(Records from a data source)
• • •

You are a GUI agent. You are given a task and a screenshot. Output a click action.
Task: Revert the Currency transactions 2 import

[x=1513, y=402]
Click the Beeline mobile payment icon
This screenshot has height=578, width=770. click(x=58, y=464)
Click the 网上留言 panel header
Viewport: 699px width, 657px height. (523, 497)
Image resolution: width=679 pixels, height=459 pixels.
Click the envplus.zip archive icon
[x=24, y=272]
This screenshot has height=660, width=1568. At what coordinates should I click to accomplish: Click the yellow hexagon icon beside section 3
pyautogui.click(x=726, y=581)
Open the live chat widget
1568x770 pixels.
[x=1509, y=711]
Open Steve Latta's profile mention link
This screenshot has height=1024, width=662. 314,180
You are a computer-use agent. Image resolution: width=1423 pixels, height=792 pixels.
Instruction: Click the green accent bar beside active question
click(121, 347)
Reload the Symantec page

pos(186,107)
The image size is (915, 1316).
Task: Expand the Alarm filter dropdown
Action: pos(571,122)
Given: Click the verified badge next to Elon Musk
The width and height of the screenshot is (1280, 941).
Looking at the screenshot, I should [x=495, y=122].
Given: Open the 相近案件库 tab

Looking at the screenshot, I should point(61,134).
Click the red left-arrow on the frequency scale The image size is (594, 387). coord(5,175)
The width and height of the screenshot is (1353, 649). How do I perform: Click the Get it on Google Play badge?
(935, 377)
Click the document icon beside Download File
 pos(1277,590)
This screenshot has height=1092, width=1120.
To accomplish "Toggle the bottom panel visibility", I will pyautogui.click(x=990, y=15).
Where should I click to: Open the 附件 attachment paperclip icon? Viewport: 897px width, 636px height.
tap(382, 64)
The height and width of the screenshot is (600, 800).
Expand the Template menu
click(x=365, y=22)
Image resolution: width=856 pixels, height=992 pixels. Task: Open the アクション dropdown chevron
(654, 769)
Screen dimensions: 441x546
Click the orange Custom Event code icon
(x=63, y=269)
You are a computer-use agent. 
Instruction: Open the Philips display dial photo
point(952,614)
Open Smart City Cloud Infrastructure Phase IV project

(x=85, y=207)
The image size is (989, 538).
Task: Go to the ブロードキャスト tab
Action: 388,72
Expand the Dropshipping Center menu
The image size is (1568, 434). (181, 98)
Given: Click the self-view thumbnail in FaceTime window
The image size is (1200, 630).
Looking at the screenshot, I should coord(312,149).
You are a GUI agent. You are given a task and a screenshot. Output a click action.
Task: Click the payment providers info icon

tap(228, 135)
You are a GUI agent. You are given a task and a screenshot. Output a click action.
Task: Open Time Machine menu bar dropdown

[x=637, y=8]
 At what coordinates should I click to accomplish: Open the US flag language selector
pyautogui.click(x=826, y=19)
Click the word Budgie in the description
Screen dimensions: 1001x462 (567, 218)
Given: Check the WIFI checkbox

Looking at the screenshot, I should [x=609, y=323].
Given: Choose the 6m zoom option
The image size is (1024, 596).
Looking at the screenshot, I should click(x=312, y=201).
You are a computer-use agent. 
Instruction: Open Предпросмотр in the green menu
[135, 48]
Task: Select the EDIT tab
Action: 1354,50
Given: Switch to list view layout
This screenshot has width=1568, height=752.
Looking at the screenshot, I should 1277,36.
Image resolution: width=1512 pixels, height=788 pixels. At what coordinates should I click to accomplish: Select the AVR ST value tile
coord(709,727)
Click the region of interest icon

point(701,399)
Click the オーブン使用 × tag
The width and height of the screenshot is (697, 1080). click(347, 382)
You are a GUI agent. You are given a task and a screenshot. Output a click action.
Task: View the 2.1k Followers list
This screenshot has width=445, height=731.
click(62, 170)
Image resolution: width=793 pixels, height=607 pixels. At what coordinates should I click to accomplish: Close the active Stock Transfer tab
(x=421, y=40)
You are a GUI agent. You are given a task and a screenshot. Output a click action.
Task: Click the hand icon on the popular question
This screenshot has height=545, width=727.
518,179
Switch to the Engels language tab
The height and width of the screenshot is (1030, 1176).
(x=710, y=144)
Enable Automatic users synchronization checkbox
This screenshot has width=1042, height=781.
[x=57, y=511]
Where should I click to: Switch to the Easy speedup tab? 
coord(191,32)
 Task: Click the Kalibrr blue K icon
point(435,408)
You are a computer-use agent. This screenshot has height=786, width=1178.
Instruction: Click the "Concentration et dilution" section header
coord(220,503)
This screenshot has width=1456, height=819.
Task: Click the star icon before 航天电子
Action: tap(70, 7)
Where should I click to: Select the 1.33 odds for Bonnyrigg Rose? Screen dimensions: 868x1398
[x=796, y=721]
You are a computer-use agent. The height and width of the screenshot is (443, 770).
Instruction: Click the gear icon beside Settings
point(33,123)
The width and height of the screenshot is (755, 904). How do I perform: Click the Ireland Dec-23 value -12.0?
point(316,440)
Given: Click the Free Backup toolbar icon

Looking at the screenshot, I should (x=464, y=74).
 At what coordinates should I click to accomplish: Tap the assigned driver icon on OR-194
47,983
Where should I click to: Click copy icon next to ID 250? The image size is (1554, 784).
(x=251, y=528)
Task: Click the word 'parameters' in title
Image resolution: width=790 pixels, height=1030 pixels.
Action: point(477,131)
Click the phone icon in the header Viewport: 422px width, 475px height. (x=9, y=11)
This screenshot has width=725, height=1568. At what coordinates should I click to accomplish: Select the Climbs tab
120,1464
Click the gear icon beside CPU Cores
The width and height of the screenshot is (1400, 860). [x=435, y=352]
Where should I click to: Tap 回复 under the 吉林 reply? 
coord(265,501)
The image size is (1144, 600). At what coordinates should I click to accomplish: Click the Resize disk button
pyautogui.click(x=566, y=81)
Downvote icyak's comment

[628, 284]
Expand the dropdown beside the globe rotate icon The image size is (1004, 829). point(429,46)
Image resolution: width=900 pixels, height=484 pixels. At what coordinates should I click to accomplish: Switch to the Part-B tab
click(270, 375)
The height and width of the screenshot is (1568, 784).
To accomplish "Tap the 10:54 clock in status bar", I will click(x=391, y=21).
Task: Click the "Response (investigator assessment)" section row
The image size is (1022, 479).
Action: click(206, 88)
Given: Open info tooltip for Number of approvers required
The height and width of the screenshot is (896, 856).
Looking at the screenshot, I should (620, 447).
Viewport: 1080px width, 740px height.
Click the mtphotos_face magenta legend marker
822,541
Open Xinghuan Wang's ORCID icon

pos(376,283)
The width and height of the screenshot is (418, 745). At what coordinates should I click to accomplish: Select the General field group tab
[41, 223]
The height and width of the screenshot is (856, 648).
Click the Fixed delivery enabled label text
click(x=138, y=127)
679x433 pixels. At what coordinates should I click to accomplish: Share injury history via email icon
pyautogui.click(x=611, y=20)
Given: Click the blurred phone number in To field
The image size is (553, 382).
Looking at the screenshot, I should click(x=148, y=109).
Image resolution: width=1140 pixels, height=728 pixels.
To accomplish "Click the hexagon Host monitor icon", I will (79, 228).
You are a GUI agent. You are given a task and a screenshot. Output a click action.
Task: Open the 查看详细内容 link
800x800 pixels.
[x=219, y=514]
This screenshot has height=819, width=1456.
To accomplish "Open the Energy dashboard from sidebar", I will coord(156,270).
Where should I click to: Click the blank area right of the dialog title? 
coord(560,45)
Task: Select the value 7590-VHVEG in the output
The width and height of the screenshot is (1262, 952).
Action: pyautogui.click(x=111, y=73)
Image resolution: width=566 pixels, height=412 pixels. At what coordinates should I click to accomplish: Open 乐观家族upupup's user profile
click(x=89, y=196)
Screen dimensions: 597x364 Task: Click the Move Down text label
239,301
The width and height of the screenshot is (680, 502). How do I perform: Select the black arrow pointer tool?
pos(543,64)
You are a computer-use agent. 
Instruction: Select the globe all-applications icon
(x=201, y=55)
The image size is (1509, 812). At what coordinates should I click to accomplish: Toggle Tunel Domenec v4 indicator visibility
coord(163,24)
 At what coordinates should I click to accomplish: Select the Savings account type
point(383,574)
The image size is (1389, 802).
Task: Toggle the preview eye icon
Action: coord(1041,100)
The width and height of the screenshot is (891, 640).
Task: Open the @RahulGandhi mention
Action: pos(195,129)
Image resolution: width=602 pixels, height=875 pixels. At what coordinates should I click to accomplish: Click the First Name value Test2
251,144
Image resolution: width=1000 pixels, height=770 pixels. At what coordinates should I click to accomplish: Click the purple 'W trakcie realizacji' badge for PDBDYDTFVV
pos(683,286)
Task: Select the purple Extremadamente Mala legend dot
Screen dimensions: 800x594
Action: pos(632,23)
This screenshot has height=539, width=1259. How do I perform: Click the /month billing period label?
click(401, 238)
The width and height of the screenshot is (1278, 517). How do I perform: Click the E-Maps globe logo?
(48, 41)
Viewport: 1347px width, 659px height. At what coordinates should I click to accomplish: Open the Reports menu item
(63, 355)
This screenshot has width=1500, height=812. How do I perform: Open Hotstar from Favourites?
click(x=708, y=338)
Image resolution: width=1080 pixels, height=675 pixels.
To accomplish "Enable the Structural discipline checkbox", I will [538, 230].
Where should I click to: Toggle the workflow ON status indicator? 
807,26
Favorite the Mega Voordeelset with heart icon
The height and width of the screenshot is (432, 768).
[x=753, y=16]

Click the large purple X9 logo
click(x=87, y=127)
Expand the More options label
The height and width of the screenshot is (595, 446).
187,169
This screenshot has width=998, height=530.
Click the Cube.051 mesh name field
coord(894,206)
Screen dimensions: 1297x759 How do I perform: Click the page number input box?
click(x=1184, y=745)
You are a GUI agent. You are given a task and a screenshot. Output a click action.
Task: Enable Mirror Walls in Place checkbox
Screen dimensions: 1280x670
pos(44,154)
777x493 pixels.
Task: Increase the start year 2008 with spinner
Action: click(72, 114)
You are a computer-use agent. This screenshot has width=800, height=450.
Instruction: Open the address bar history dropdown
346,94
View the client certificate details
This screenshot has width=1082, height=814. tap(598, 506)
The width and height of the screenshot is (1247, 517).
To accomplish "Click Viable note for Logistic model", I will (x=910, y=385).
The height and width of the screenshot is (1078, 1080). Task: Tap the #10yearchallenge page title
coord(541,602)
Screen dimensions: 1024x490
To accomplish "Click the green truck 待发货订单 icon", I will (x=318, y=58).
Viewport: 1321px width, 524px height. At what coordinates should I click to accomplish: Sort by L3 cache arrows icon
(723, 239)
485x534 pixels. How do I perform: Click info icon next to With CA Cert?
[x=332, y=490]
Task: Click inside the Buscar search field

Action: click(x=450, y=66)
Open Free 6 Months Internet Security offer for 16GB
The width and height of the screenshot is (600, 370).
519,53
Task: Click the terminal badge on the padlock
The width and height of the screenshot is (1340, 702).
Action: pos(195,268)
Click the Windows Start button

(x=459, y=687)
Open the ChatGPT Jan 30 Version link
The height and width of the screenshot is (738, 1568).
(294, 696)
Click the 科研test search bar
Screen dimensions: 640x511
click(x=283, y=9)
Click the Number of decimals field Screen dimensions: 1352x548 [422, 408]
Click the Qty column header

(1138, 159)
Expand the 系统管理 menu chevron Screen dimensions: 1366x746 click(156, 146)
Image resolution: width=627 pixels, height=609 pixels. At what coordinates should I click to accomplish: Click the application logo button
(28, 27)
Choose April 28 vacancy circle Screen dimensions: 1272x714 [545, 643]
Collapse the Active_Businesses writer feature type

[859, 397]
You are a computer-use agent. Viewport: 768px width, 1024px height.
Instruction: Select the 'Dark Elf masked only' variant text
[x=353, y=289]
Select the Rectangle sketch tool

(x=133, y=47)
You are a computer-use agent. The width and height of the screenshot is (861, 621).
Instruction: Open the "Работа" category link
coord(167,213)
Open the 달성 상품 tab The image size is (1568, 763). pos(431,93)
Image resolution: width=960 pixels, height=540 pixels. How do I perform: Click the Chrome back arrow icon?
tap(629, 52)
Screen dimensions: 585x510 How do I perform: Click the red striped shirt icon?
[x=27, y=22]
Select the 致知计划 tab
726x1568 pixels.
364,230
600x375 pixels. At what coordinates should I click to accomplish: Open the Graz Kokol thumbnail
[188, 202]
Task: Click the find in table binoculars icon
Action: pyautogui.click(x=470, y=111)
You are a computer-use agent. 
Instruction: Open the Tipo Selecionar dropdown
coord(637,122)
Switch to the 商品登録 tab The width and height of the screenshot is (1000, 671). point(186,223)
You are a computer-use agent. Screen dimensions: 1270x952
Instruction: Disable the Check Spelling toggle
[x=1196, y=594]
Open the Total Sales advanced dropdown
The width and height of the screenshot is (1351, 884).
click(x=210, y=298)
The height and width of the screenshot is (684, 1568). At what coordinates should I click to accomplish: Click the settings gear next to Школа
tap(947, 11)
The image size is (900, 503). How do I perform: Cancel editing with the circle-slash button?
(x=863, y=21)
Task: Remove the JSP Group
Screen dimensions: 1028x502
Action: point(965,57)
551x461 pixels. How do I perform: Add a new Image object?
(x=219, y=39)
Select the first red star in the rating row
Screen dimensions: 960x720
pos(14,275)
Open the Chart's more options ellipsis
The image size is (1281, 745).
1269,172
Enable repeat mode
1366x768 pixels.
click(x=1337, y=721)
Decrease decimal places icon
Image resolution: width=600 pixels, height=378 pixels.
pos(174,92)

• • •

## WHAT YOU ARE ASKED TO DO
Restate word for word the lines of the data above, starting at the line containing "Task: Click the word 'parameters' in title" and ending at the line containing "Expand the dropdown", both included, and nothing more.

## SOLUTION FOR THIS EXERCISE
Task: Click the word 'parameters' in title
Image resolution: width=790 pixels, height=1030 pixels.
Action: point(477,131)
Click the phone icon in the header Viewport: 422px width, 475px height. (x=9, y=11)
This screenshot has width=725, height=1568. At what coordinates should I click to accomplish: Select the Climbs tab
120,1464
Click the gear icon beside CPU Cores
The width and height of the screenshot is (1400, 860). [x=435, y=352]
Where should I click to: Tap 回复 under the 吉林 reply? 
coord(265,501)
The image size is (1144, 600). At what coordinates should I click to accomplish: Click the Resize disk button
pyautogui.click(x=566, y=81)
Downvote icyak's comment

[628, 284]
Expand the dropdown beside the globe rotate icon The image size is (1004, 829). point(429,46)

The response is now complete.